We had Christmases at home then one year my husband said to me, ‘I’d like to be somewhere warm for Christmas’. ‘Well’, I said, ‘at the weekend we’ll go down the travel place and see what there is. What’s stopping us?’ So we did do that and every year after that we did go away. Been to Benidorm, I think that we went there a couple of times. We had a Christmas dinner there too!
Last Christmas I was at my friends, which was really nice. I was in hospital, I had this other leg done. She came to see me and said, ‘oh, you’re coming to me for Christmas.’ So that was four days, she came to pick me up on Christmas day and we had a nice dinner. Her family came over on Boxing Day,that was lovely. Then on the next day she brought me back.
Now I do social things with the church; this evening we’ve got a prayer meeting.
On Thursdays at church they have their drop-in, of course that’s the same time as they have their coffee morning here. So what I do, I go over to the coffee morning here, buy some raffle tickets, sit there for a bit and once they’ve done the raffle I go off to the church for their coffee morning.
They then have little service at half past twelve till one and perhaps tea and coffee afterwards. On Wednesday I went for a walk in the afternoon and somebody came for me to pick me up and take me to St Catherine’s for the Lent course. This next week it’ll be at our church – Mile Cross Methodist Church.
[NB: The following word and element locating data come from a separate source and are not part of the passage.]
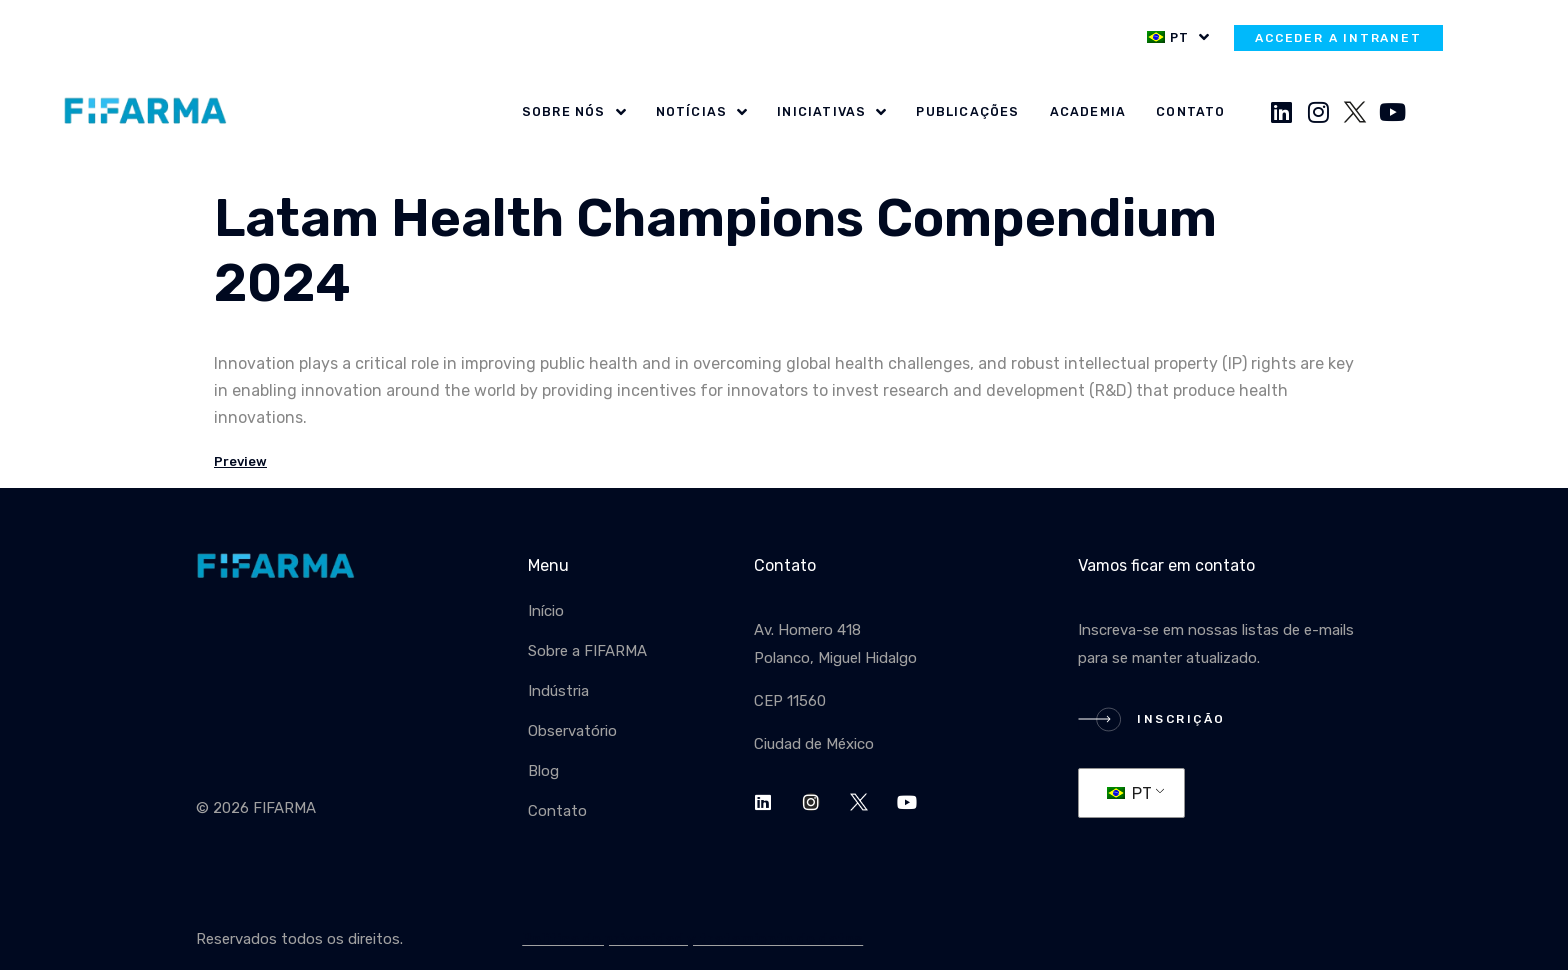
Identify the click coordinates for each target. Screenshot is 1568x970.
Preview (240, 461)
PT (1129, 793)
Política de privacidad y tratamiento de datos (692, 939)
It’s a good church community and the vicar is a nice lady. I’m going to be putting flyers through some of the doors, it’s our thing for Easter. This fellow, the organist he says, ‘do you think you’ll be able to manage to do a few leaflets for us?’ I said that I would do Suckling Avenue, so what I’d do is maybe on my way up to church on Sunday, deliver half of them, then when I come out of the service and come home I can deliver the other half.
I remember my husband saying to me once, he said, ‘Look if I go first I don’t want you to sit around and mope. I want you to go out and enjoy yourself’. So since then I’ve just kept that it in mind and I’ve been getting these things done and going places. ‘Cos I know that he’s there looking down on me and he would be very glad to think that I’m making a little bit of a life now.
I mean as soon as the nicer weather comes I shall probably go down the seaside for the day. Now in July I’m going on a three day trip to the Cotswolds and Bath. I’m going on another one which is to the Derbyshire Dales and the Peaks, for five days. So that’s nice.
I’m going up to the Royal Albert Hall to see Prom Praise. My friend’s coming with me, actually I’m treating her to it for her birthday. They had one at St Andrews Hall last week which I went to and my friend came over.
As I said we lived at Appleyard Crescent all that time. Well then it was getting to be a bit too much for, since getting arthritis in both my legs. Since then I have had two knee replacements done. The first while I was at Mile Cross, about 12 months ago and then last November I had the other one done. And with not having stairs to climb it’s been nice, a smaller place.
Since I’ve been here I’ve been very happy. We have bingo a couple of times a week and of course on Thursday we have the coffee morning. I wouldn’t move away from Norwich because it’s a lovely city.
Ethel (b.1943) talking to WISEArchive on 19th March 2010 in Norwich.